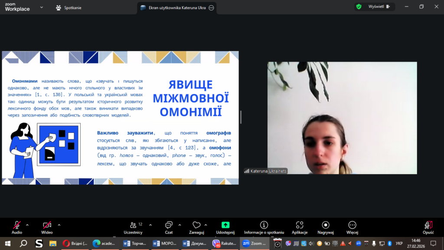Turn on the camera with Wideo button
The image size is (444, 250).
coord(47,225)
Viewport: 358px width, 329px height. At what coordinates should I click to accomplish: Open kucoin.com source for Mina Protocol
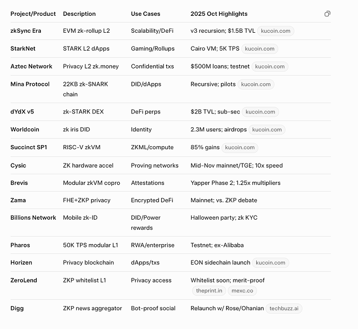pyautogui.click(x=256, y=84)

------------------------------------------------------------------------

__WORK TO COMPLETE__. Reproduce the data above verbatim, line for line, omitting the pictures.

__SOLUTION TO THIS PROBLEM__.
Turn on the camera with Wideo button
The image size is (444, 250).
coord(47,225)
Viewport: 358px width, 329px height. At what coordinates should I click to accomplish: Open kucoin.com source for Mina Protocol
pyautogui.click(x=256, y=84)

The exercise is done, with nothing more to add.